L’Arbre-serpents de Niki de Saint Phalle - Parvis de l’Institut de France
On la connaît pour ses Nanas voluptueuses, mais ce que l’on sait moins, c’est que Niki de Saint Phalle, dont le biopic vient de sortir en salles, a donné vie à un bestiaire enchanteur dès les années 1960. Marquée par un traumatisme d’enfance, la Franco-Américaine a développé une peur panique des serpents. En les couvrant de mosaïques colorées, est-ce une façon pour elle de les apprivoiser ? Issue de son jardin des Tarots toscan, cette sculpture monumentale réunit une douzaine de reptiles scintillants qui détournent l’idée du péché originel avec des bouilles presque amusantes.
Pumpkin de Yayoi Kusama - Avenue Winston-Churchill
C’est l’une des grandes habituées de la FIAC (euh, pardon, “Art Basel Paris”). En 2019, Yayoi Kusama avait installé une citrouille à pois sur la place Vendôme, et cette année, l’artiste japonaise rempile avec une nouvelle sculpture automnale XXL. Née dans les champs de courges de son enfance, cette obsession pour la citrouille a rapidement remplacé l’autoportrait dans son travail. Entre apparence burlesque et résilience à toute épreuve, Kusama se reconnaît dans cette légumineuse d’Halloween, qu’elle présente aujourd’hui dans une version en bronze étincelante, à un jet de petit pois du musée d’Art moderne.
Maison démontable 6x9 de Jean Prouvé - Avenue Winston-Churchill
À deux enjambées de la Pumpkin de Kusama, Jean Prouvé nous ramène à l’ère de la reconstruction d’après-guerre en nous invitant à franchir le seuil de sa Maison démontable 6x9. Pensée comme une solution modulaire à la crise du logement post-Seconde Guerre mondiale, cette œuvre historique de 54 mètres carrés prend ici un nouveau sens, se dressant comme un rappel poétique des défis sociaux et architecturaux d’aujourd’hui. Alors que les questions de logement et d’architecture durable sont plus que jamais d’actualité, la maison démontable de Prouvé résonne avec une pertinence particulière. Bonus : le mobilier emblématique de Prouvé – comme ses célèbres lampes de bureau – est à retrouver à l’intérieur.

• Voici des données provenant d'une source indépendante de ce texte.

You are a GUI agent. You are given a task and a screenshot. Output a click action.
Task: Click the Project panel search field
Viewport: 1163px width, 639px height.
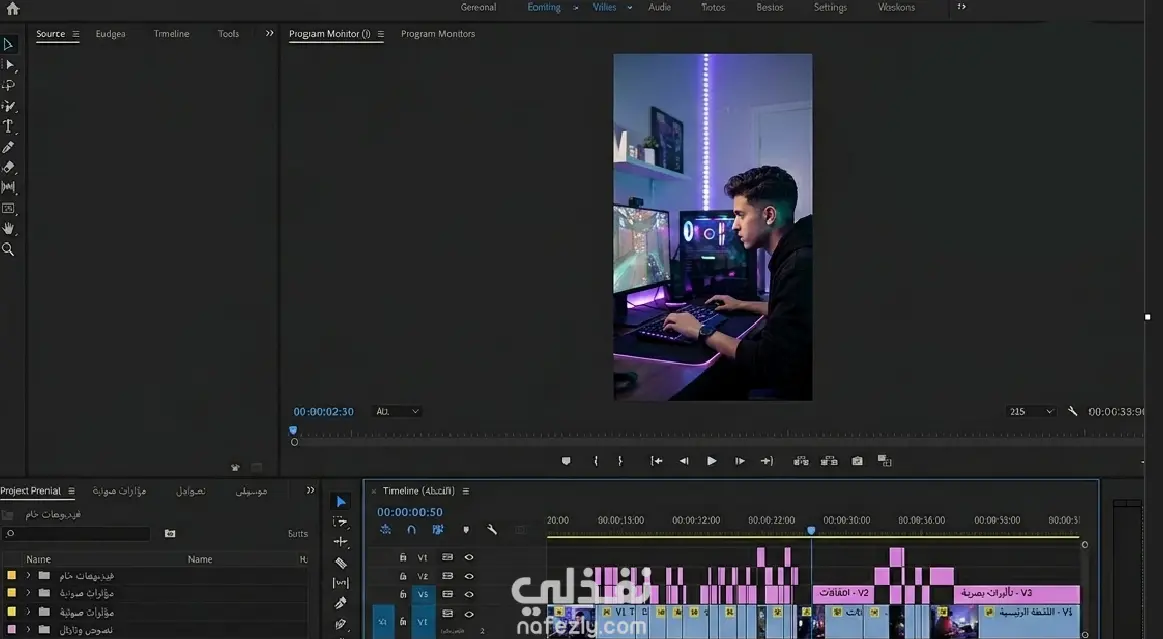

Giant Triple Mushroom de Carsten Höller - Place Vendôme
Après la citrouille de Kusama, il faut croire que cette édition d’Art Basel propose une salade d’automne sur le parcours public. La preuve avec le Giant Triple Mushroom de Carsten Höller, une sculpture monumentale ultra-réaliste en forme de champignons trônant fièrement sur la place Vendôme. Cet ensemble surréaliste associe trois espèces génétiquement modifiées, tranchées puis reconstituées. Cette ode à la vague spirituelle New Age des années 1960 permet à Höller de questionner notre perception de la réalité tout en nous plongeant dans un univers aussi ludique que grotesque.
Le Pouce de César - Cour du Palais-Royal
On finit ce top avec une icône de la sculpture : Le Pouce de César. Figure emblématique du Nouveau Réalisme, César est aussi célèbre pour ses compressions de voitures que pour le petit trophée doré remis chaque année aux pros du cinéma. Ses moulages de doigts, eux, sont devenus une véritable signature. D’abord réalisé en petit format de 40 centimètres en plastique dans les années 1960, Le Pouce prend une dimension colossale dans la décennie suivante, déclinée en colle polyester, cristal, et même sucre. Ici, on découvre une version clinquante en bronze, certes moins imposante que celle de la Défense (12 mètres), mais tout de même impressionnante avec ses 3,5 mètres de haut.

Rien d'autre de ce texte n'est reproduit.